FERNANDO SÁNCHEZ DRAGÓ
¿MORTAL Y ROSA? ¿Inmortal y tigre? No. Juncal y Ponce. Parafraseo esos títulos para honrar a dos amigos y, de paso, a algunos más. Gracias a la vida, que me los puso en suerte. Detonador de esta columna, que no trae demora, porque la amistad no es valor perecedero, fue la buena nueva, recibida el 3 de diciembre, de que Ponce había dado una conferencia en el Círculo Bienvenida de Quito después de ponerse el triunfo por montera en la feria de la ciudad. Se abrió de capa ese sabio con una frase tres veces veraz. Nací torero, dijo, soy torero y me siento torero. ¡Olé! Nadie te llevará la contra, y yo menos que nadie, pues te envidio lo primero, te admiro por lo segundo y doy fe de lo tercero. Raras sincronías son, Enrique, las que me llevan a escribir esto. Lo hago en el país, lejano, donde me hirió la noticia de la muerte de Antonio Bienvenida y la del suicidio en Ecuador, donde tú has triunfado, de otro torero, cuyo nombre parecía un capicúa: Domingo Dominguín. Fue ese cronopio amigo mío cuando los dos militábamos, cada uno a su modo y ambos por libre, en el partido comunista.
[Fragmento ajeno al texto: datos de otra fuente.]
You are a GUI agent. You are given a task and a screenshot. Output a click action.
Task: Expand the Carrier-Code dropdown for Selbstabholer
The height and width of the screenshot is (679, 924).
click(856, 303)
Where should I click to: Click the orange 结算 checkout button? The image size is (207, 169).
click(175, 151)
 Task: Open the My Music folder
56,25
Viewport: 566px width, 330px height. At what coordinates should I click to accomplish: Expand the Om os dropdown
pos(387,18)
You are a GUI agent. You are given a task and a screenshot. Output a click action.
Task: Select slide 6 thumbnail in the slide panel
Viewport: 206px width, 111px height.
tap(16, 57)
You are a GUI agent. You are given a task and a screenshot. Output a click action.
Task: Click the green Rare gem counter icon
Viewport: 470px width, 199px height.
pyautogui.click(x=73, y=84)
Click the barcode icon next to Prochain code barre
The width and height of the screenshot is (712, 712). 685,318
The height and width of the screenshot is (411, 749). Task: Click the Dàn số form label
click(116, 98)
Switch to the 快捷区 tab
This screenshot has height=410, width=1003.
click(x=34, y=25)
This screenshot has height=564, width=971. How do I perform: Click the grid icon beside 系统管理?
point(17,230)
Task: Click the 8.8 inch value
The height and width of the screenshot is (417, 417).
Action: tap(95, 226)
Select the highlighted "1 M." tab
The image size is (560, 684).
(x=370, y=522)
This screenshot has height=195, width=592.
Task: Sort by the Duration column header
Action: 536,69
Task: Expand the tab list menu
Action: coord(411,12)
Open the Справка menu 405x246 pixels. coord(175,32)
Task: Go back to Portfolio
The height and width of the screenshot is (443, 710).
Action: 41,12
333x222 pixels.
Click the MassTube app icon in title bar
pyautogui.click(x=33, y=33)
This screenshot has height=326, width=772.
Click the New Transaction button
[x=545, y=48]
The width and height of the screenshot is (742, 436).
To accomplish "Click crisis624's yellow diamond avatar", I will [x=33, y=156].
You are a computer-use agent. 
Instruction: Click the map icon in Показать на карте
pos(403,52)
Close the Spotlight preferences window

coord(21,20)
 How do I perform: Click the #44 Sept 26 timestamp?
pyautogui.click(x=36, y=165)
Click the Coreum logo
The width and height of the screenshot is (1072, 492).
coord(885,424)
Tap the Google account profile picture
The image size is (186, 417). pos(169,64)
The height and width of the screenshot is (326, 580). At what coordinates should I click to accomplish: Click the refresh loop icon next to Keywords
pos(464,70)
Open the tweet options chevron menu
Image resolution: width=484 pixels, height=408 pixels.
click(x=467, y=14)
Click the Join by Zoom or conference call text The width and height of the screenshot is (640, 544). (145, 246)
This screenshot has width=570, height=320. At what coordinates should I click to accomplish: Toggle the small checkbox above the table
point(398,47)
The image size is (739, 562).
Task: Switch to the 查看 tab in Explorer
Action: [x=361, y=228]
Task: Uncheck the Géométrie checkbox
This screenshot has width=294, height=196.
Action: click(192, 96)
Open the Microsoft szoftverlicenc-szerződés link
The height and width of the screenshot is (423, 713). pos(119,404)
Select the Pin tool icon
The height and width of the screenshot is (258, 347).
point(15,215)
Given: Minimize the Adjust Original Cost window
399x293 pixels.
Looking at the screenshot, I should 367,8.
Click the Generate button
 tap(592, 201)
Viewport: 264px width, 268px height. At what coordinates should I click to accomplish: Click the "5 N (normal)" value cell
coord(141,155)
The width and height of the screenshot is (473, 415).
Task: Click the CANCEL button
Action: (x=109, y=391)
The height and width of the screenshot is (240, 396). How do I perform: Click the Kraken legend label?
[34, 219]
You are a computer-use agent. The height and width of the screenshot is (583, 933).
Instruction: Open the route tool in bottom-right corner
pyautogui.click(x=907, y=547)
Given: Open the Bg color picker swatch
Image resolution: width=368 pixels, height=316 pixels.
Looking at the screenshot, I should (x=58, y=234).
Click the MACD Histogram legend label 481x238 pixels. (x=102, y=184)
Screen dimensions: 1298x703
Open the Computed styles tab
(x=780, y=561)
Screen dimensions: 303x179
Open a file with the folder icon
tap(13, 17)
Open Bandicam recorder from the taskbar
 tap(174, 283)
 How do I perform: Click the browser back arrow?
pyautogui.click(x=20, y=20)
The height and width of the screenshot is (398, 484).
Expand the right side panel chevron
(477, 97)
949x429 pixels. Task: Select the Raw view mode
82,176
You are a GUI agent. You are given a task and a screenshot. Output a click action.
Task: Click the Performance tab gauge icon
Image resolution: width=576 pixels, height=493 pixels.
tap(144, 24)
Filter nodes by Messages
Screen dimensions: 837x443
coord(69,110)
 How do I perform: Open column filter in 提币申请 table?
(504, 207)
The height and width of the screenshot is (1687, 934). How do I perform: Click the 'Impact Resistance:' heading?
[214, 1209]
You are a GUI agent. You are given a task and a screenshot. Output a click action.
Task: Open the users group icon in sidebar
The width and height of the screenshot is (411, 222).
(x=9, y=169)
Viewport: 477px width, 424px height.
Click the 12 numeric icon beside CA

A Bienvenida no lo traté, pero durante muchos años lo seguí, porque era, junto a Ordóñez, mi matador favorito. Le vi torear (o no hacerlo, pues la lidia se le torció y no hubo gloria, sino pena) el día de su retirada en Vista Alegre, cuando Paula ascendió a los cielos convertido en arcángel de otro Rafael: su paisano Alberti. Pero no son ésas, Enrique, las únicas sincronías. Estaba yo volviendo a ver, cuando supe de tu paso por Quito, nada menos que Juncal. Ese adjetivo, en caló, significa espléndido. Lo dice Búfalo. ¿Por qué no reponen aquella teleserie para que los antitaurinos se apeen del burro con divisa de señera al que se han subido? Fue otro maestro y amigo, Jaime de Armiñán, quien la dirigió, y un amigo y maestro, Paco Rabal, quien le puso rostro y corazón. Aquel minero de Águilas era tan bueno como su tocayo de Asís, tan gitano como Paquiro y Frascuelo cuando salieron del Café de Chinitas, tan simpático y tan golfo como Domingo, tan noble como los toros que embisten por derecho y un actorazo capaz de poner la piel de gallina a la estatua de Manolete. Todos ellos, Enrique, menos Paula, se me han muerto, pero tu muleta y tu estoque me alivian de tanta pérdida. No te retires nunca. Tardará mucho tiempo en nacer un torero tan cabal, tan Rabal, tan Juncal, tan Dominguín, tan Bienvenido, tan espléndido, como tú.